• Work request:
Go through the listing and copy each line with the string "computer".

• Working data:
========

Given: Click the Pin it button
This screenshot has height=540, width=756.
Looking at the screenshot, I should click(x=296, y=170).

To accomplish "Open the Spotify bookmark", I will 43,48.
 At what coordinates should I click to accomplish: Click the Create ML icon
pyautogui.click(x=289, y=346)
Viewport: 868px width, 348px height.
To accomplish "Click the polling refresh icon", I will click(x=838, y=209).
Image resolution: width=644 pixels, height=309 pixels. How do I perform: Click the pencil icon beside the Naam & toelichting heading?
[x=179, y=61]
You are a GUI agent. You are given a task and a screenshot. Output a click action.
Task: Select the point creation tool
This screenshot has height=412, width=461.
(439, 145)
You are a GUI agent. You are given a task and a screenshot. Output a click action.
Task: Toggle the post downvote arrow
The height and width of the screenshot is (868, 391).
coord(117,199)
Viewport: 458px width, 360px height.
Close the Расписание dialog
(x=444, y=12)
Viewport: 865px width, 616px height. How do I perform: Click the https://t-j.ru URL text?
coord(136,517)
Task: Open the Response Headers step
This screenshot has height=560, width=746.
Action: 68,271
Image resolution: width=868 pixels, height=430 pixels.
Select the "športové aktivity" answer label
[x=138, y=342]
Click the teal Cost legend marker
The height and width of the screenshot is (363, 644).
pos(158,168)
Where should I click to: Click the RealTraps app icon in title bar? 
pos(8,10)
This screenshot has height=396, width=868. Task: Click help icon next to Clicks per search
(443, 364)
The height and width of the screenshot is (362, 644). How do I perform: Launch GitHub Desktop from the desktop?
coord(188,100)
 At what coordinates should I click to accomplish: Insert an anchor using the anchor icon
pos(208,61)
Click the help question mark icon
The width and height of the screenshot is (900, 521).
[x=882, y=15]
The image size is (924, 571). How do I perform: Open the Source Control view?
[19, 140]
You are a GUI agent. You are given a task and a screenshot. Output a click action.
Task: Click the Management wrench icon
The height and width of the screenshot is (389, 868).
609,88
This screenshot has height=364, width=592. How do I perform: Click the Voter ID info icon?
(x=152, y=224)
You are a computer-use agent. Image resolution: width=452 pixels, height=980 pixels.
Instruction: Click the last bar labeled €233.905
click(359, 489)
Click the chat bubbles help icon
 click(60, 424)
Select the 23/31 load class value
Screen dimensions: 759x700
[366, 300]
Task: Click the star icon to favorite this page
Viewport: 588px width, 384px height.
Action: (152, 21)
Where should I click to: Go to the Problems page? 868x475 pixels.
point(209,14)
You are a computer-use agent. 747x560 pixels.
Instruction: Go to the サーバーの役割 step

========

• Solution to the problem:
You are a computer-use agent. Image resolution: width=452 pixels, height=980 pixels.
You are a computer-use agent. 747x560 pixels.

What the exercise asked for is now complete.